Georg Brandes an Arthur Schnitzler, 5. 1. 1922

|Kopenhagen 5 Januar 22

Verehrter lieber Freund

Es war mir eine Freude, von Ihnen zu hören, eine noch grössere, dass Sie jenes schon alte Buch, das ich seit 1915 nie wieder angesehen habe, mit Befriedigung gelesen. Welcher Fluch für mich, eine Sprache zu schreiben, die Niemand versteht. Ich möchte Ihnen so gern die späteren Bücher, Voltaire, Cäsar, Michelangelo zugeschickt haben. Auch was ich in der letzten Zeit über Homer geschrieben.
Ich weiss nicht, ob Ihre Zeitungen davon gesprochen, dass (weil es am 3. November 50 Jahre her war, dass ich meine ersten Vorträge an der Kopenhagener Universität hielt) hier grosse Feier waren, Fackelzug der Studenten |und anderes.
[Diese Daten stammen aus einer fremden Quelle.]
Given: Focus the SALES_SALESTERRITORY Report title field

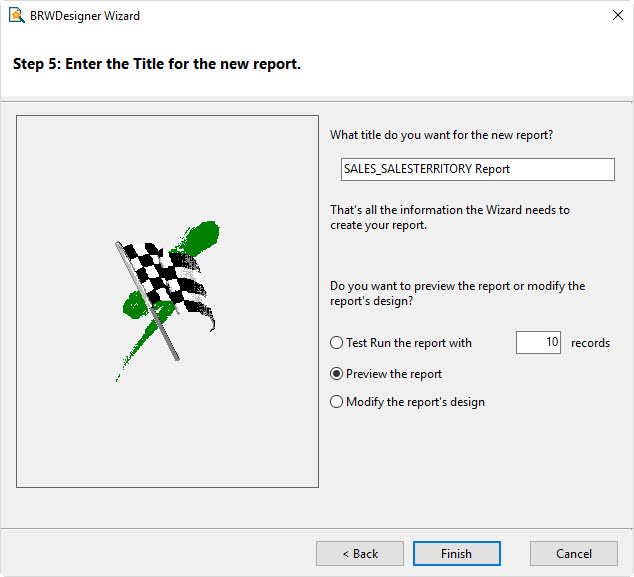Looking at the screenshot, I should 478,169.
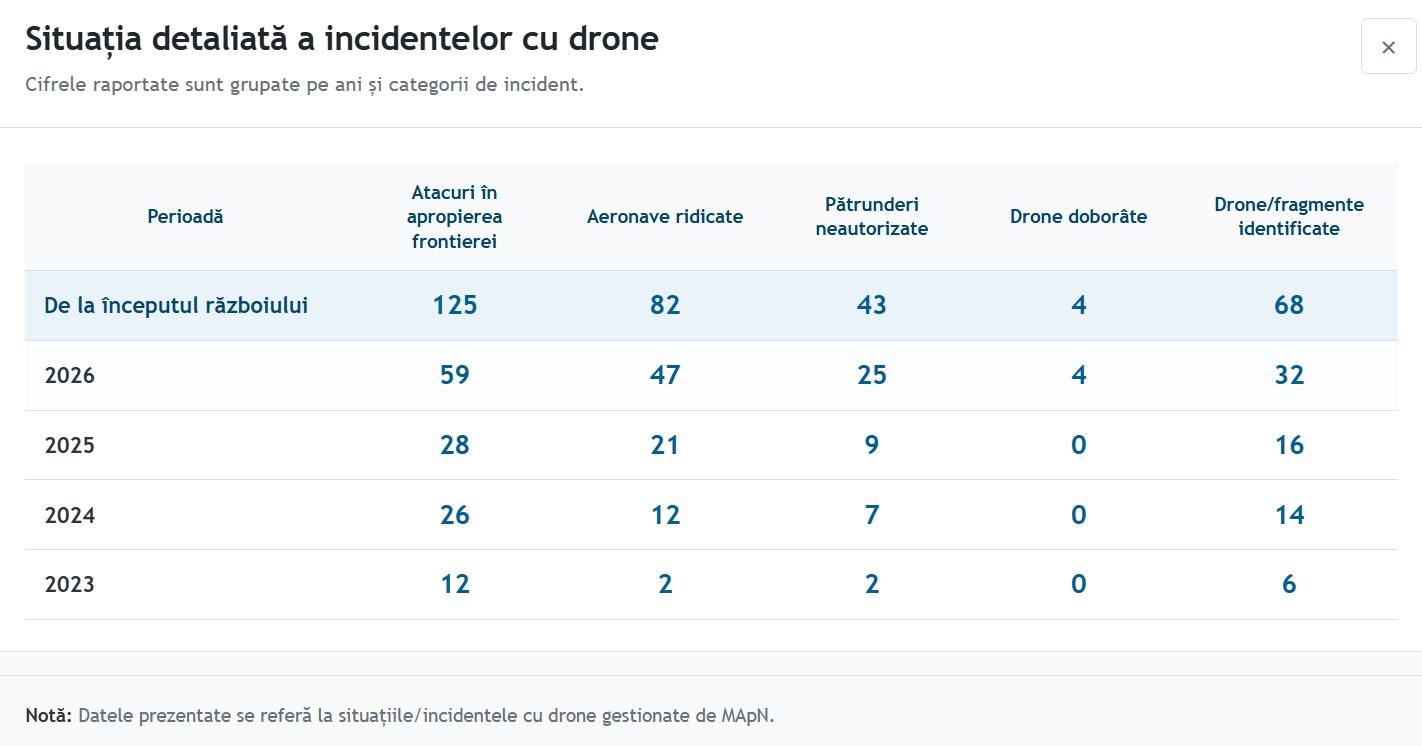Click the 2026 row label
The width and height of the screenshot is (1422, 746).
[70, 376]
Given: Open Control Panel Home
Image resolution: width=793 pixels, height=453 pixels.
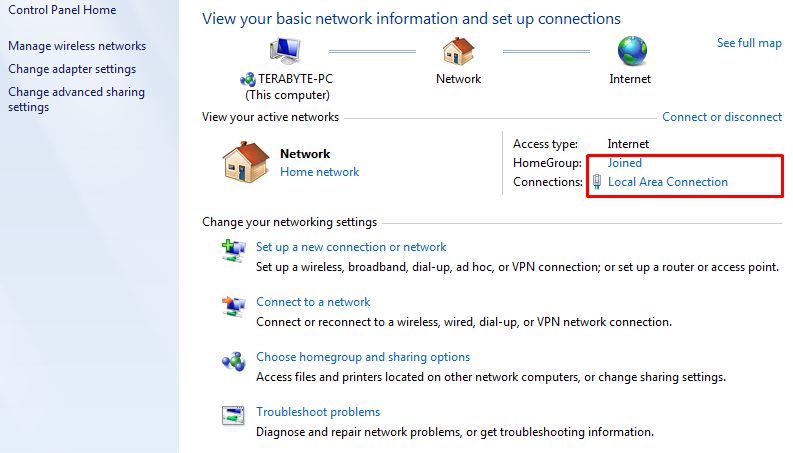Looking at the screenshot, I should point(62,10).
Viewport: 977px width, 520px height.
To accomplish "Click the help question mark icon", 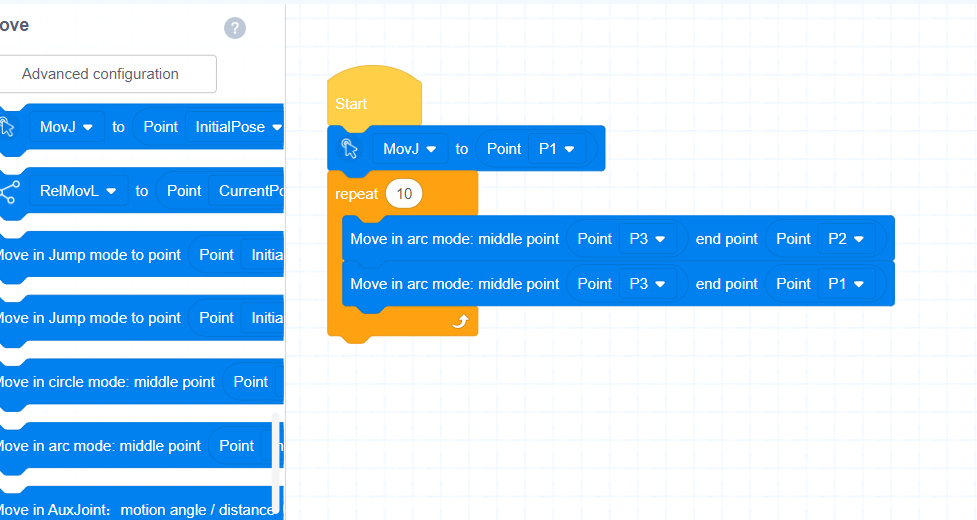I will [x=235, y=28].
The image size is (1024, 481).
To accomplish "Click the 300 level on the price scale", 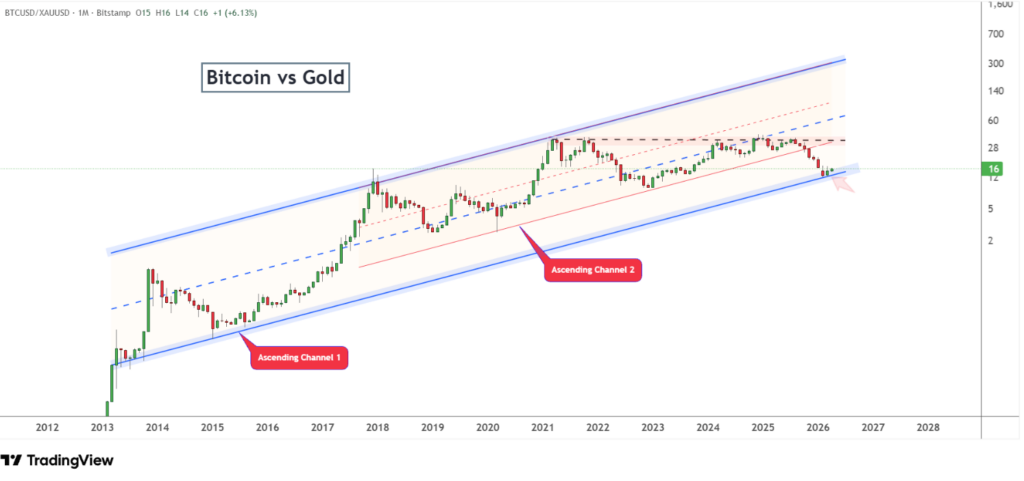I will pyautogui.click(x=995, y=63).
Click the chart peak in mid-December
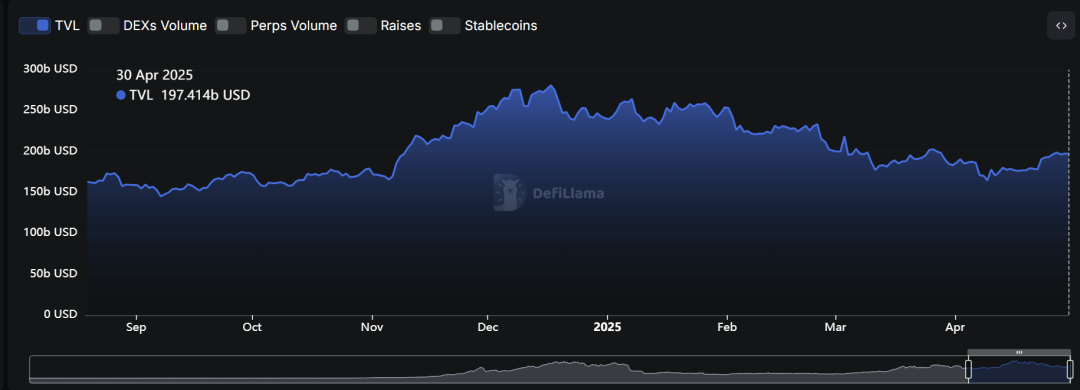Image resolution: width=1080 pixels, height=390 pixels. point(550,86)
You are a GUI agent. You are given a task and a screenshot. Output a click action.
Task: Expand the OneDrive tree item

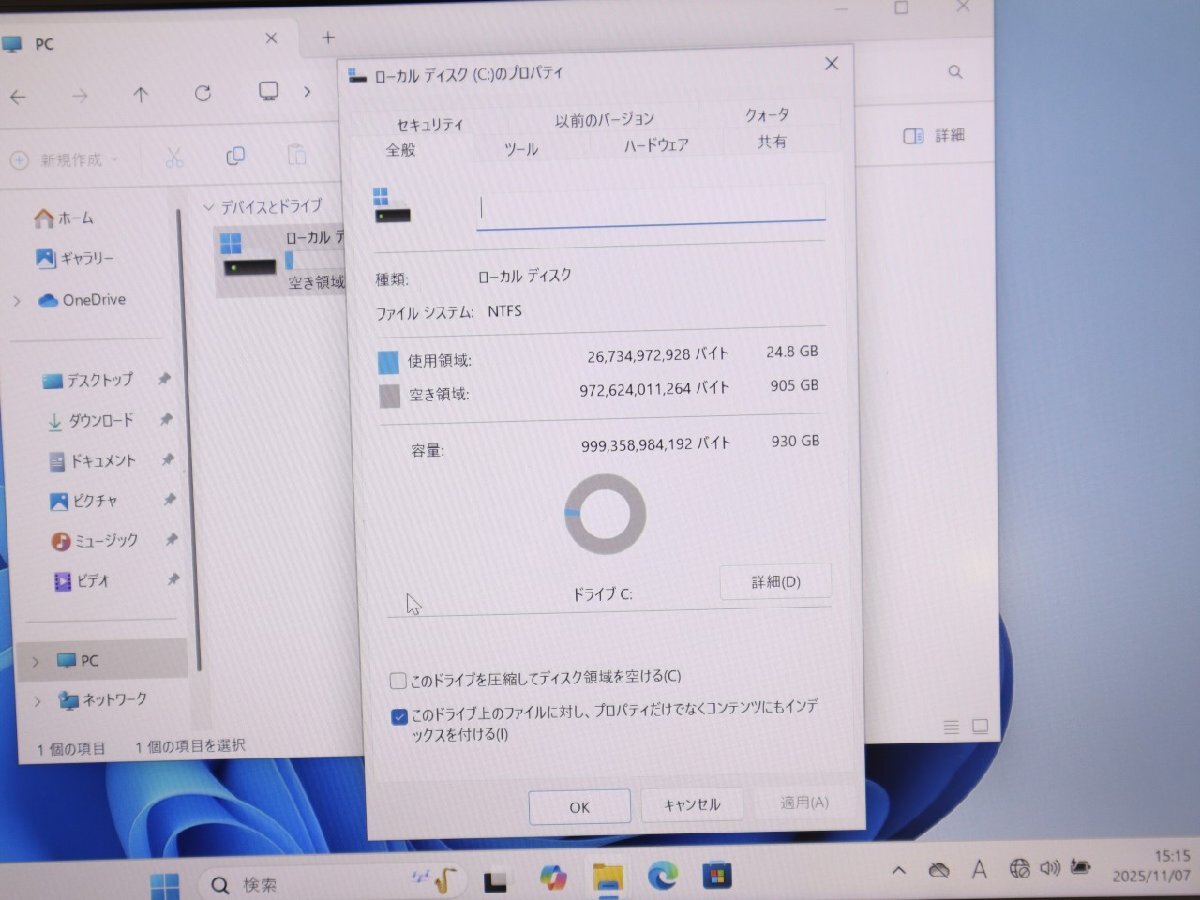click(x=17, y=300)
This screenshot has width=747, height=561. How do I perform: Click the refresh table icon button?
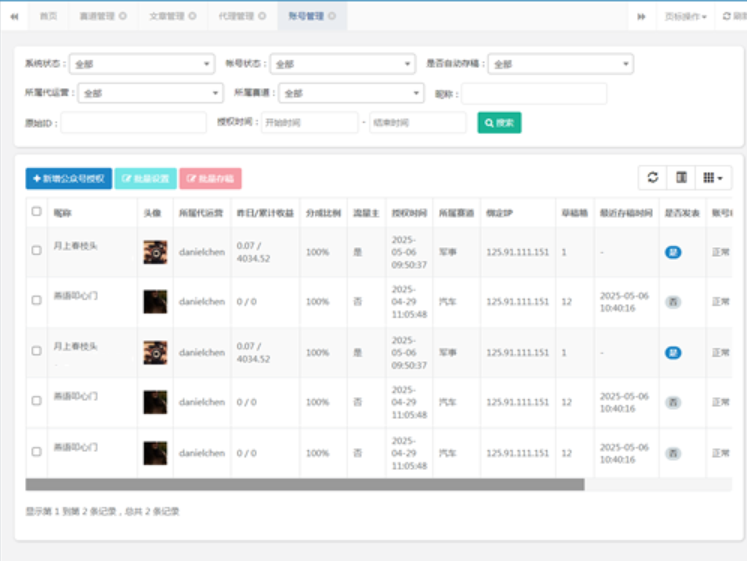653,178
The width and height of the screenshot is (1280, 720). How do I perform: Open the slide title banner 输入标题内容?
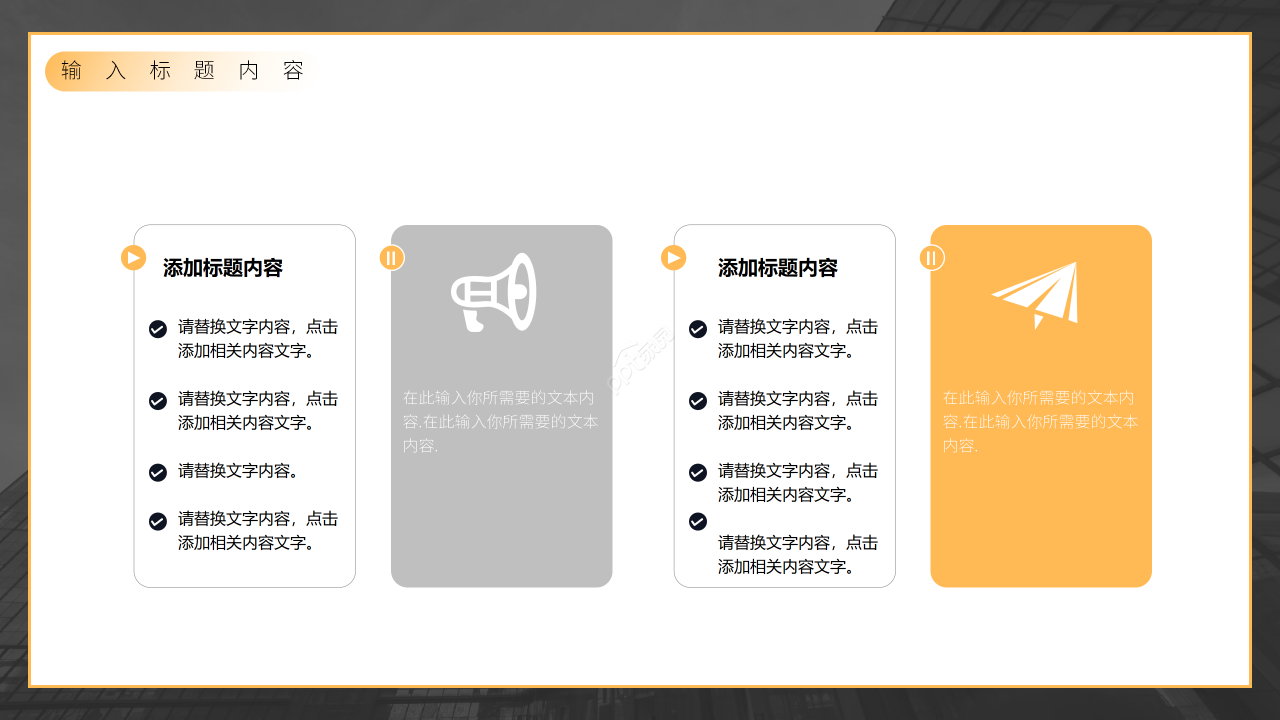coord(180,71)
Es würde mich vor 40 Jahren sehr erfreut haben.
Am 15. Januar soll ich vor der Aufführung von Tartufe von der Bühne des Dagmar-Teaters über Molière reden. Am 19 wieder an die russischen Schauspieler französisch reden.
Dann verschwinde ich Ende dieses Monats für einige Zeit. Ich will mich wahrlich nicht zu meinem 80 Geburtstag Glück wünschen lassen. Die Lächerlichkeit wäre zu gross.
Ich las hier einmal im Herbst in einer Zeitung ein Interview eines mir unbekannten dänischen Journalisten mit Ihnen, worin Sie sehr freundliche Worte über mich sagten, ich glaube die freundlichsten, die in jenem Blatte je über mich gestanden haben.
Ich bleibe Ihnen immer verpflichtet und |verbunden. Der Genuss, den ich durch das Lesen Ihrer Werke gehabt habe, ist hundert Mal grösser als das mögliche Vergnügen, das Sie durch meine nur belehrenden Bücher gehabt haben können.
Ich sah durch dies Interview, wie viel Unannehmlichkeiten Sie durch das alte, nur scherzhafte und witzige, Reigen gehabt haben. Der jetzt überall glühende Antisemitismus und die Tugendbolderei geben im Verein solche Resultate. Als ob die Menschen durch die Umstände dieser Zeit nicht genug litten, gehen sie mit zehnfachem Eifer darauf los, sich gegenseitig das Leben noch saurer zu machen.
Ich habe immer Wien in meinen Gedanken, immer mit Mitleid, Trauer und Dankbarkeit. Können Sie verstehen, das unser Freund Beer-Hofmann sich |mit solcher Leidenschaft an das Judenthum krampft. Es hat mich im Grunde nie interessiert; nur wenn die Juden verfolgt wurden, und wenn sie es werden, habe ich für sie heisses Mitgefühl, wie für alle ungerecht unterdrückten. Ich kenne nicht einen einzigen hebräischen Buchstaben. – Es scheint mir auch von ihm so gewollt.
Ich denke mir, Sie haben sich in den späteren Jahren mit Casanova beschäftigt, am meisten um sich nicht mit dem Gegenwärtigen herumzuschlagen. Wenn der Einzelne seine Ohnmacht fühlt, nützt es ja nichts mitzureden. Deshalb schweige ich selbst, wo ich viel zu sagen hätte. Ich habe nicht Frithiof Nansens praktische Begabung so wenig wie sein Ansehen. Er ist durch den Krieg sehr gewachsen.
Ich bitte Sie Ihrer Frau Gemahlin meine Huldigung, Ihren Kindern meine Sympathie zu überbringen.